Apa yang sedang terjadi di Batam hari ini adalah salah satu bentuk pertanyaan besar kepada kepala daerah Kota Batam, dimanakah posisi Wali Kota Batam saat ini?
Jika kawasan wilayah Pulau Rempang, Galang, hari ini menjadi program investasi Badan Pengusahaan (BP) Batam, lalu dimana posisi Wali Kota Batam sebagai kepala daerah dalam melihat bentrokan yang sedang terjadi antara masyarakat dengan aparat?
Seperti diketahui, 7 September 2023 adalah hari dimana terjadi bentrokan fisik antara masyarakat Rempang dengan aparat setempat. Bentrokan tersebut disebabkan karena masyarakat menolak adanya pematokan batas di Pulau Rempang Batam.
Hal ini berawal dari adanya MoU antara BP Batam dengan PT Makmur Elok Graha (MEG) yang akan menjadikan wilayah Rempang sebagai kawasan investasi dengan Eco-City.
Alhasil, warga Rempang harus direlokasi.

____

» Daftar Soal:
(A) Pada tanggal berapa bentrokan fisik antara masyarakat Rempang dan aparat setempat terjadi menurut teks tentang Rempang?
(B) Tolong ketik ulang bagian teks tentang Rempang yang dimulai dengan "Jika kawasan wilayah" dan berlanjut sampai "Pulau Rempang Batam." tanpa perubahan apa pun.
Daftar yang menyusul tidak diperlukan.

» Data yang Diberikan:
____

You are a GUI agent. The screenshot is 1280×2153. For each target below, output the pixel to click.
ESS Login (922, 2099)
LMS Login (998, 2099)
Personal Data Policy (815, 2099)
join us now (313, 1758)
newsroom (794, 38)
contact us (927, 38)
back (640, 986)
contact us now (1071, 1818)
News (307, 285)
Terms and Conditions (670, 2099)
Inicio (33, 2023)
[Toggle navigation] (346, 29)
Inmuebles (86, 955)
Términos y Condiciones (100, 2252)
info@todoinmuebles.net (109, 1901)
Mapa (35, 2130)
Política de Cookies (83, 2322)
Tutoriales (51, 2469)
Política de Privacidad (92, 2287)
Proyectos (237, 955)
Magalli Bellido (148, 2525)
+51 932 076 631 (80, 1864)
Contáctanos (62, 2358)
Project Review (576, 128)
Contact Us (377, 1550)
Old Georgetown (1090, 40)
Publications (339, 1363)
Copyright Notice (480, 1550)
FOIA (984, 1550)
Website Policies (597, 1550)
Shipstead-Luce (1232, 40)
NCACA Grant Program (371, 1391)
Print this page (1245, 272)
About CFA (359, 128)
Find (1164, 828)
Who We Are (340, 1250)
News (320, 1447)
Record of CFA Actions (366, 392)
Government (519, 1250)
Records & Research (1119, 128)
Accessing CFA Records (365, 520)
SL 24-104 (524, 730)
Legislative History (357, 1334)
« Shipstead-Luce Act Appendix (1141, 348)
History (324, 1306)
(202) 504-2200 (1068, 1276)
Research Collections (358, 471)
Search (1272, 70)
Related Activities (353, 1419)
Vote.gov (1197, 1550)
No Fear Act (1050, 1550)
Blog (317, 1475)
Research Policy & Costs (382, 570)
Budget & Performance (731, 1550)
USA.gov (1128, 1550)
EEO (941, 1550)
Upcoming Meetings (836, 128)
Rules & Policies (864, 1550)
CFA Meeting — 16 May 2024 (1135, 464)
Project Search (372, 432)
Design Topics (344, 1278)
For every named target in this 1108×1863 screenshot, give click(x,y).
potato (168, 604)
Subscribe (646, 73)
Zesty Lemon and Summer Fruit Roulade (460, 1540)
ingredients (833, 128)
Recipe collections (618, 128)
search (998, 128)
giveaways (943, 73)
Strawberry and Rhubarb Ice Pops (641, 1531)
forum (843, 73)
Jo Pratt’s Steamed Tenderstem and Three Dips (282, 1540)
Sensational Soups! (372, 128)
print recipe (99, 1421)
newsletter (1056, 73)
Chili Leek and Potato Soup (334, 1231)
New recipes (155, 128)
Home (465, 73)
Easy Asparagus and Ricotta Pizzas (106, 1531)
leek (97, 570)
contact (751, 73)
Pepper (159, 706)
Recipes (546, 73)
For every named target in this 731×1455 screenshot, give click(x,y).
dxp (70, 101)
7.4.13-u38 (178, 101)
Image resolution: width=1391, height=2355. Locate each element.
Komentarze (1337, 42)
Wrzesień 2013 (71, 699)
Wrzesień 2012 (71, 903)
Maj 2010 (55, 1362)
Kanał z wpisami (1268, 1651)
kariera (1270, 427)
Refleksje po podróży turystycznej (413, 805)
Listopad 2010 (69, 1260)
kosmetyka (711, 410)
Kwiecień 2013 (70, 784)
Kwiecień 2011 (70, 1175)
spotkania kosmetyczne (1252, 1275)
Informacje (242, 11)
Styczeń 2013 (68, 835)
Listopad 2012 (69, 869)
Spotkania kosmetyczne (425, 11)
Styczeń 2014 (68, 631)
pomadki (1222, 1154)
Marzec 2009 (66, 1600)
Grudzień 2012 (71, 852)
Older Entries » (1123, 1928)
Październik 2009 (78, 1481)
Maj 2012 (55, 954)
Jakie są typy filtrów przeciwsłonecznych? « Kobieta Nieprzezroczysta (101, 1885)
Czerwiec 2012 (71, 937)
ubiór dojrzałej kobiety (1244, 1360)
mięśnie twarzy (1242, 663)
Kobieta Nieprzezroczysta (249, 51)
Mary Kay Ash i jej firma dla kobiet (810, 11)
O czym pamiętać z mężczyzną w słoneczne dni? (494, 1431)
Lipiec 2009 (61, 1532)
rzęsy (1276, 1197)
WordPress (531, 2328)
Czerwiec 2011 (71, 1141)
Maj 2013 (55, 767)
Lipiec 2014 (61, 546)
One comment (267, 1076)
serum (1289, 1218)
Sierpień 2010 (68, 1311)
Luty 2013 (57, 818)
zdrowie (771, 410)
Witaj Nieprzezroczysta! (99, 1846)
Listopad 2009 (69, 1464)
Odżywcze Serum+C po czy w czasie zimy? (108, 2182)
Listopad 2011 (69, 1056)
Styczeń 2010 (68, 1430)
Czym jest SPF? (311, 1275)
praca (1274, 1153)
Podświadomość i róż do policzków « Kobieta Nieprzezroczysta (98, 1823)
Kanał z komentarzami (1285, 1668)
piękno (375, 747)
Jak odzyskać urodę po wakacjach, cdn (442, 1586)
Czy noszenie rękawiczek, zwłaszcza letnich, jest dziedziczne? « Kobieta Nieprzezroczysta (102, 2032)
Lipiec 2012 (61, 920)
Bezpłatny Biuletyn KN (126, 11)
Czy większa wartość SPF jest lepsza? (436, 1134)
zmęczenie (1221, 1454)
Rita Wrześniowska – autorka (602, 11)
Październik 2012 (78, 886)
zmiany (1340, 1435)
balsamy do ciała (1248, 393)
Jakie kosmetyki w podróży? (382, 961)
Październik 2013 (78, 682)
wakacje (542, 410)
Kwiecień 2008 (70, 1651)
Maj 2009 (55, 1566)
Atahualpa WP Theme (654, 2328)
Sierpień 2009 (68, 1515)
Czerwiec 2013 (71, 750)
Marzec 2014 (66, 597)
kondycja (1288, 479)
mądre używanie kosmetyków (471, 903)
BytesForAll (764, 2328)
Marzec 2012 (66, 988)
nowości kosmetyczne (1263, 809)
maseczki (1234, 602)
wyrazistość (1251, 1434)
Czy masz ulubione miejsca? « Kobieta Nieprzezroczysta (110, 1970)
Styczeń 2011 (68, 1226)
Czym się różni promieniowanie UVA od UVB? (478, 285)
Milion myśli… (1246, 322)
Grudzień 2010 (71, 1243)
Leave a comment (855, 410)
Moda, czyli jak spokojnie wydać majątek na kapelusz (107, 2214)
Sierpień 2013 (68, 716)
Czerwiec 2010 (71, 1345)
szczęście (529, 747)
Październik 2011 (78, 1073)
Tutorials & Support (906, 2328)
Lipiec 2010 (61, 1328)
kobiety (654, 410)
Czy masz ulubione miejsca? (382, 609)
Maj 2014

____

» Hasil Keluaran:
(A) Bentrokan fisik itu terjadi pada 7 September 2023.

(B)
Jika kawasan wilayah Pulau Rempang, Galang, hari ini menjadi program investasi Badan Pengusahaan (BP) Batam, lalu dimana posisi Wali Kota Batam sebagai kepala daerah dalam melihat bentrokan yang sedang terjadi antara masyarakat dengan aparat?
Seperti diketahui, 7 September 2023 adalah hari dimana terjadi bentrokan fisik antara masyarakat Rempang dengan aparat setempat. Bentrokan tersebut disebabkan karena masyarakat menolak adanya pematokan batas di Pulau Rempang Batam.